Moats, ROIC and the problematic Cost of Equity

Superb businesses

Raising cheaper equity

We are all looking to invest in superb companies. The big question is how to identify them. It’s easy enough to say they should have nice big economic moats. But how to identify the moat? A good place to start is by looking at the numbers. We are looking for a company that is capable of earning excess returns on capital for a long period of time.

I say a good place to start, because the numbers don’t tell the whole story. They are tools. As Warren Buffett warns us in his 1986 Chairman’s letter: “…accounting is but an aid to business thinking, never a substitute for it.”

Ultimately the assessment of a company’s moat is a matter of business analysis. It is as much subjective as it is numbers based.

High excess ROIC

Anyway, let’s take a look at how we approach the numbers. The first step is to look for companies that produce a high Return on Invested Capital (ROIC) number. This is often calculated for investors by analysts. There are many problems with the calculation. See for example my post Problems with the most popular indicator of superb companies

Next we need to figure out the ‘excess’. To get this number you subtract a company’s cost of capital from its ROIC. A company’s cost of capital is made up of its cost of debt and its cost of equity. The notion behind this is that both debt and equity capital have a cost to a company. If the company needs more capital, it can borrow and hence incur debt. The cost of a company’s debt is easy enough to determine. If the company has issued bonds these are detailed in the annual report. If there is bank debt, the interest charged by the bank will give us a number. Putting the cost of debt capital and the cost of equity capital together gives you a Weighted Average Cost of Capital (WACC)

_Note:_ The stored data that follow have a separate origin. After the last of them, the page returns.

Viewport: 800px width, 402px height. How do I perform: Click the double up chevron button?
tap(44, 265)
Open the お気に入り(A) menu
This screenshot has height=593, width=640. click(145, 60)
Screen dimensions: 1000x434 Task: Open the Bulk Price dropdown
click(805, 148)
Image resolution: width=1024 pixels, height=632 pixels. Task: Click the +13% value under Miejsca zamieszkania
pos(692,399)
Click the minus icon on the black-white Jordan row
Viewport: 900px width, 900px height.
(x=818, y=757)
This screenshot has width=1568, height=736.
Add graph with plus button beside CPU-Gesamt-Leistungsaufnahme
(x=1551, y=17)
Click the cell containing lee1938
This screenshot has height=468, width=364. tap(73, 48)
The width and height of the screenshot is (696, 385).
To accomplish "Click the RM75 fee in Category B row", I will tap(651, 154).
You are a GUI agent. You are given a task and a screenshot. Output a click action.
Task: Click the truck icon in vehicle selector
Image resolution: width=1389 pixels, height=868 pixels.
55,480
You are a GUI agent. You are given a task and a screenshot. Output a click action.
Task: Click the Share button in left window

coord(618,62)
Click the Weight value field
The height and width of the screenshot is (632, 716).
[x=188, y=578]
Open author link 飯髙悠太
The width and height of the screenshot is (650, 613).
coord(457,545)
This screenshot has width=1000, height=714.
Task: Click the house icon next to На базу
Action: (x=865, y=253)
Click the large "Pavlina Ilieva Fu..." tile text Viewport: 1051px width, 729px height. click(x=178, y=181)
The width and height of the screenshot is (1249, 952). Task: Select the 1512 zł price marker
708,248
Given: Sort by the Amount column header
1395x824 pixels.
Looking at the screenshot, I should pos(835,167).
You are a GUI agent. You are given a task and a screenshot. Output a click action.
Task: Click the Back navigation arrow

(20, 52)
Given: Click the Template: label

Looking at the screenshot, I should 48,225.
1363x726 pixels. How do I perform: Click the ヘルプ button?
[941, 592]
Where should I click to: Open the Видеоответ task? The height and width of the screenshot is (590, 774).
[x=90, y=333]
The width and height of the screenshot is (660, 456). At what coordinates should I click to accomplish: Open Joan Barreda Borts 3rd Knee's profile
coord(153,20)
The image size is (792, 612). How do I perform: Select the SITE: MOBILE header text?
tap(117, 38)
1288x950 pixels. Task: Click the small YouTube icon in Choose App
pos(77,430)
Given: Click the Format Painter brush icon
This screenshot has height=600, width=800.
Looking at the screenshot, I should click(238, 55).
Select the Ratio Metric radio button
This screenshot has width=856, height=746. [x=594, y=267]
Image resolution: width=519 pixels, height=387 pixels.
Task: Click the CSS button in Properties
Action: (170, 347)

The main problem here is coming up with a company’s cost of equity capital. That is the focus of today’s post.

Cost of Equity Capital

The conventional (i.e. used by almost all stock analysts today) calculation of the company’s cost of equity capital requires a formula to produce the risk-weighted rate of return required by equity investors in the company. In essence, the conventional formula captures the idea that the cost of equity equals the risk-free rate of return plus a premium expected for risk. It will be immediately apparent to many readers that this is the same concept as the Equity Risk Premium discussed in other posts.

It also an investing concept that the Capital Asset Pricing Model (CAPM) has messed up for generations of investors.

CAPM missteps

When a company’s stock is more volatile than the average stock in the S&P 500, the conventional finance theory view, based on the Capital Asset Pricing Model (CAPM), is that a company’s cost of equity is higher since the stock is considered riskier and thus raising equity would be more expensive. This is fundamentally flawed; volatility is not a valid proxy for risk. The approach causes the cost of equity capital to be calculated at more than it should be for some companies and less for others. It can perversely show a very high cost of capital for a company with a pristine balance sheet and solid sustainable earnings whose stock just happens to be volatile. It could borrow at cheap rates and if it did borrow, its cost of debt as part of the WACC would bring the total WACC down significantly. But if its stock price is volatile its WACC can be quite high. An old buggy whip company playing out the string may be a very low volatility stock but it may be a high-risk investment with a low Price/Earnings ratio and its cost of equity capital should be correspondingly high.

Can we replace CAPM in calculations of cost of equity capital?

My own humble thoughts. A disclaimer: I am not a professional stock analyst, just an investor.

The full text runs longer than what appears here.